La prima a farsi sotto è la biondina dall’acconciatura nipponica. Si alza in piedi e fulminea impugna una forchetta e la pianta in una natica del cagnolino. Il grassone che le è seduto a fianco, sì è come rianimato e si adopera per aiutarla: con una mano tiene il cagnetto per la gola, con l’altra munita di coltello aiuta la ragazza a servirsi.

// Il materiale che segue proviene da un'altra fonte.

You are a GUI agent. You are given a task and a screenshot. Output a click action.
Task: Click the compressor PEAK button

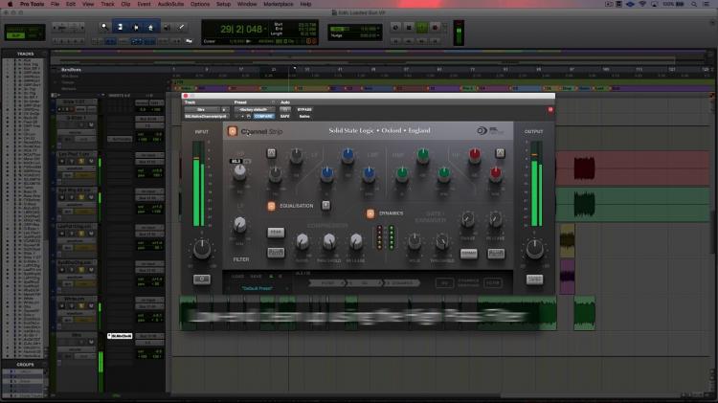click(276, 232)
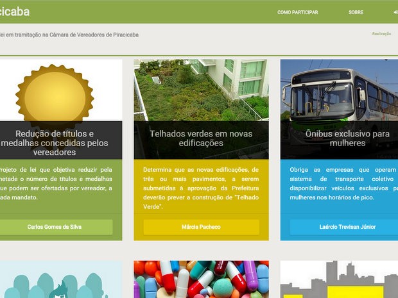Screen dimensions: 398x298
Task: Click the login icon in the header
Action: pos(395,12)
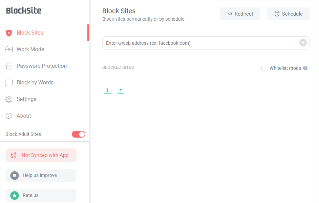Disable the Block Adult Sites toggle
This screenshot has height=203, width=319.
(x=78, y=134)
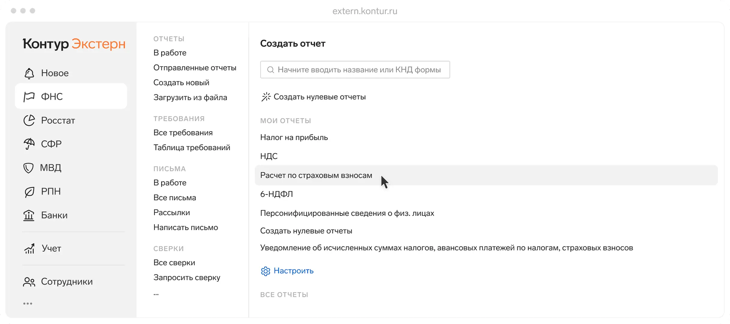This screenshot has width=730, height=324.
Task: Open the Учет growth chart icon
Action: pos(29,249)
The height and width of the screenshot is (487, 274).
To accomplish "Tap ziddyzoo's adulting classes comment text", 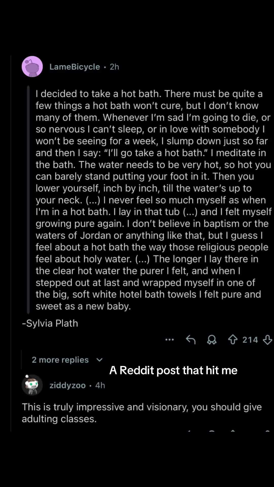I will coord(142,413).
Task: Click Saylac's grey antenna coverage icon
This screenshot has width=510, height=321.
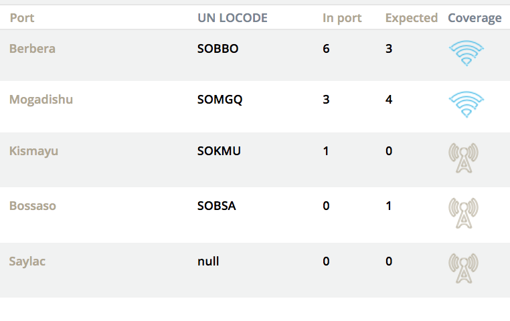Action: pyautogui.click(x=464, y=268)

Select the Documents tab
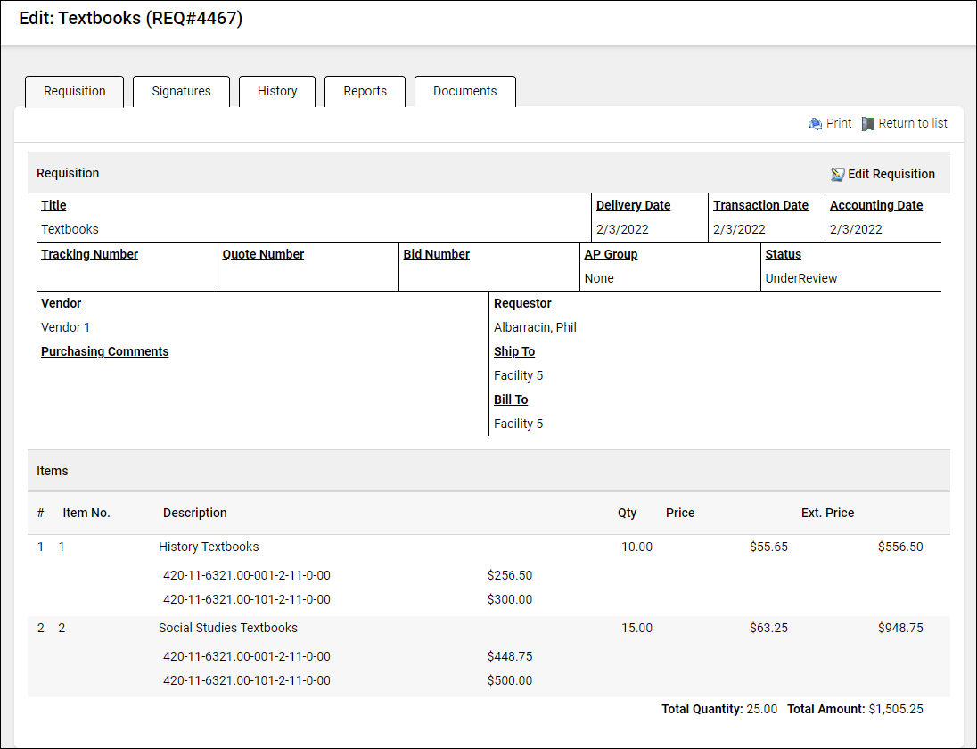[464, 91]
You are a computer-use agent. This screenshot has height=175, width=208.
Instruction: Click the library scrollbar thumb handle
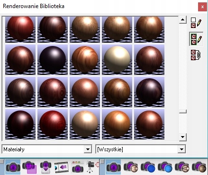[183, 111]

La moglie si è tolta la mano dalla guancia, dove è rimasto un vistoso segno bianco, e attende che il marito aiuti anche lei. Il cagnolino guaisce e, per sbaglio, l’omone sudaticcio libera la presa e la preda si divincola e muove qualche passo sulla tovaglia immacolata lasciando impronte rossicce di salsa in corrispondenza dei cuscinetti delle sue zampine.
E’ il ragazzo albino, con braccia inaspettatamente lunghe, a sporgersi nel centro del tavolo, ad acchiappare il piccolo pincher e a riposizionarlo sul piatto. Adesso le sue zampe tremano e il guaito si fa più disperato: riesco a sentirlo malgrado il tifo da caccia alla volpe che si è creato nella sala.
Io sono inebetita. Non me lo aspettavo di certo questo risvolto venatorio. Cerco nel mio vecchio vicino che ho sulla destra uno sguardo di rivolta. Mi alzo in piedi.
Il vecchio mi invita a risedermi e si mostra comprensivo:
- Fa sempre un certo effetto la prima volta - mi urla nell’orecchio per sovrastare le voci dei commensali - Ma non si distragga, stia attenta. Ci siamo quasi.
- Non capisco cosa… , provo a dire ma il rumore è talmente alto che non riesco a sentire la mia voce.
Intanto i camerieri passano portando piattini colmi di patate e broccoli di contorno.
Osservo, con orrore, tutte quelle persone nutrirsi di cane.
Vivo.
Un rivolo si sangue ha cancellato il neo finto sul mento della flapper che si agita cercando di infilare la forchetta fra le costole del cane. Il ragazzo abbronzato mastica senza ritegno a bocca aperta ed anche il terzetto fa la propria parte anche se con un po’ più di calma e discrezione.
L’adolescente, come chiuso in una bolla di indifferenza, con le sottili dita diafane porta alla bocca alternativamente un pezzettino di carne (che la moglie del grassone gli ha messo maternamente nel piatto) e una pallina di pane e guarda di sottecchi la transgender che è rimasta, almeno per il momento, ancora a bocca asciutta.
Cerco di parlarle ma, quando vedo che anche lei allunga davanti a sé forchetta e coltello e nel momento in cui mi rendo conto di quanto siano aguzzi i suoi canini, rinuncio.
Mi alzo ancora in piedi ma il vecchio mi trattiene per il braccio:
- Ecco, ecco! Stia a guardare! E’ questo il momento esatto in cui si spegne!
Il piccolo pincher barcolla, gli occhietti gli si fanno di vetro e si accascia. Il musetto va a finire a scomporre il piattino di patate dell’uomo col cappello.
E allora io mi volto e a rotta di collo mi precipito verso l’uscita e discendo la scalinata d’onore così velocemente da accorgermi soltanto in fondo di aver perso una scarpetta-conchiglia.
Mi giro solo un secondo, giusto il tempo di cogliere una sagoma in lamè, china su un gradino, nell’atto di raccogliere la mia scarpina.
Me la lascio alle spalle e scapicollo verso il parcheggio, alla ricerca della mia zucca.